◆ Source document:
Eventually, after a hectic weekend effort to stabilize the global financial market before Monday's Asian session opening, U.S. Treasury, Fed and FDIC made a joint statement assuring all depositors irrespective of insured/uninsured will be safe and can access/withdraw their deposits/hard earned money; i.e. U.S. government effectively treating SVB and other regional banks as too big to fall and virtually issued Federal guarantee to ensure financial (Wall Street) stability.
Fed is effectively extending unlimited liquidity (by printing more & more) at a time when it’s itself suffering huge negative cash flow to the tune of almost -$1.1T; in his recent Congressional testimony, Fed Chair Powell admitted -$36B MTM loss (unrealized) due to higher reverse repo rate (overnight) to banks. Big U.S. banks are earning risk-free returns equivalent to $36B from Fed as Fed is absorbing excess banking/money market liquidity instead of collateral of US TSYs.
March 12, 2023: Federal Reserve Board announces it will make available additional funding to eligible depository institutions to help assure banks have the ability to meet the needs of all their depositors
“To support American businesses and households, the Federal Reserve Board on Sunday announced it will make available additional funding to eligible depository institutions to help assure banks have the ability to meet the needs of all their depositors. This action will bolster the capacity of the banking system to safeguard deposits and ensure the ongoing provision of money and credit to the economy. The Federal Reserve is prepared to address any liquidity pressures that may arise.
The additional funding will be made available through the creation of a new Bank Term Funding Program (BTFP), offering loans of up to one year in length to banks, savings associations, credit unions, and other eligible depository institutions pledging U.S. Treasuries, agency debt and mortgage-backed securities, and other qualifying assets as collateral. These assets will be valued at par. The BTFP will be an additional source of liquidity against high-quality securities, eliminating an institution's need to quickly sell those securities in times of stress.
With the approval of the Treasury Secretary, the Department of the Treasury will make available up to $25 billion from the Exchange Stabilization Fund as a backstop for the BTFP. The Federal Reserve does not anticipate that it will be necessary to draw on these backstop funds.
After receiving a recommendation from the boards of the Federal Deposit Insurance Corporation (FDIC) and the Federal Reserve, Treasury Secretary Yellen, after consultation with the President, approved actions to enable the FDIC to complete its resolutions of Silicon Valley Bank and Signature Bank in a manner that fully protects all depositors, both insured and uninsured. These actions will reduce stress across the financial system, support financial stability and minimize any impact on businesses, households, taxpayers, and the broader economy.

◆ Job item:
Copy the bank rescue text between "March 12, 2023: Federal" and "that may arise.", inclusive, swapping "depositors" for "account holders".

◆ Source material:

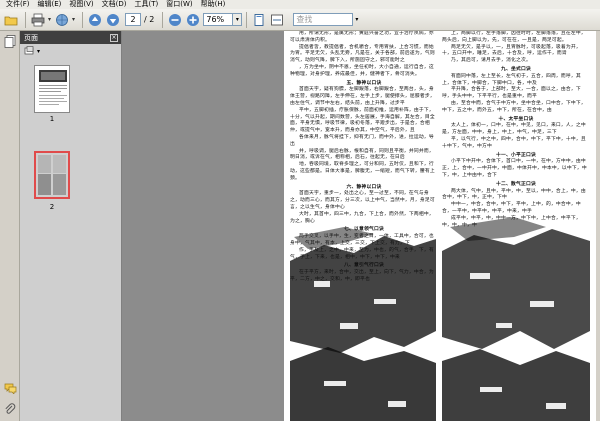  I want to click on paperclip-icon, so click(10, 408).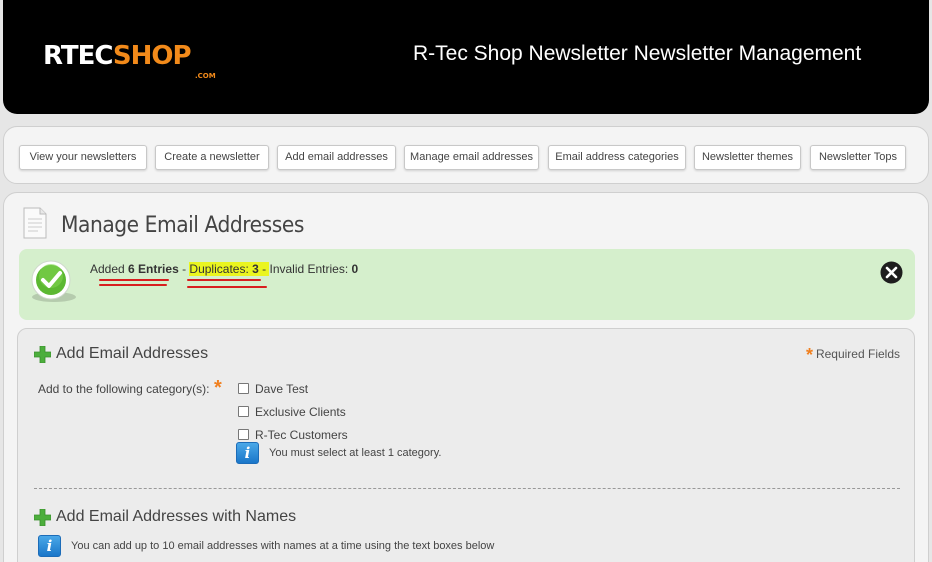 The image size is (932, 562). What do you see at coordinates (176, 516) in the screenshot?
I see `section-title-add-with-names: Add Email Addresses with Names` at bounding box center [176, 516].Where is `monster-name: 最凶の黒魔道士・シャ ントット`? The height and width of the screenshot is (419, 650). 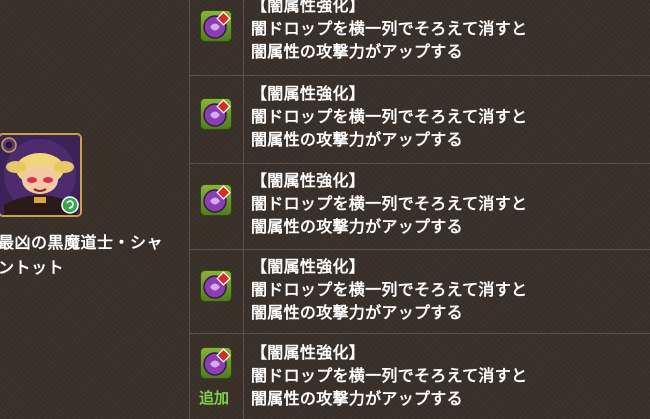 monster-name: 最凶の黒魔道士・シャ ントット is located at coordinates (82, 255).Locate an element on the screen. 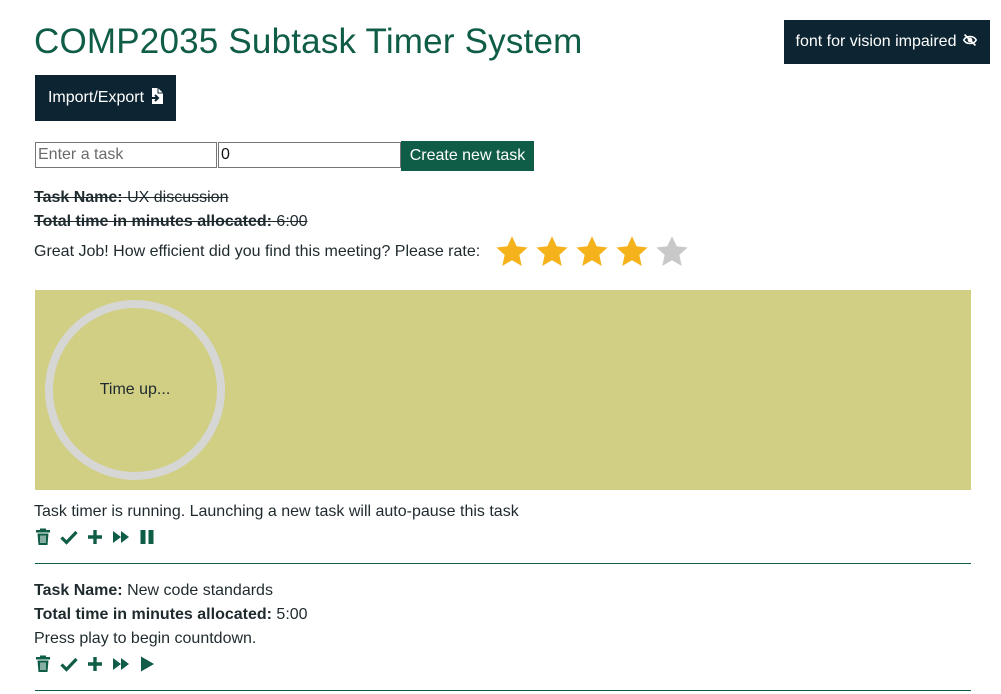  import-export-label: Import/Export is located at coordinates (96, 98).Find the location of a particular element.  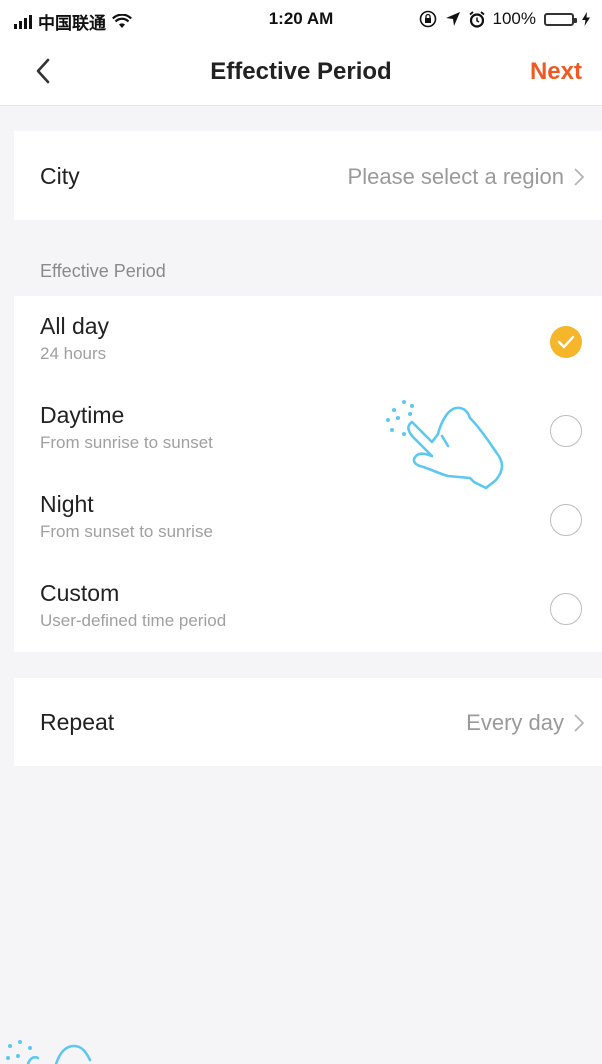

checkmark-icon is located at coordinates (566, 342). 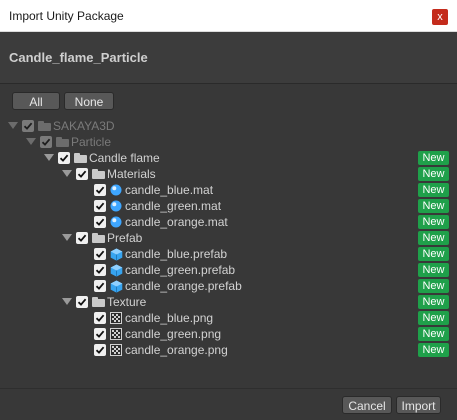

◆ Response area:
March 12, 2023: Federal Reserve Board announces it will make available additional funding to eligible depository institutions to help assure banks have the ability to meet the needs of all their account holders
“To support American businesses and households, the Federal Reserve Board on Sunday announced it will make available additional funding to eligible depository institutions to help assure banks have the ability to meet the needs of all their account holders. This action will bolster the capacity of the banking system to safeguard deposits and ensure the ongoing provision of money and credit to the economy. The Federal Reserve is prepared to address any liquidity pressures that may arise.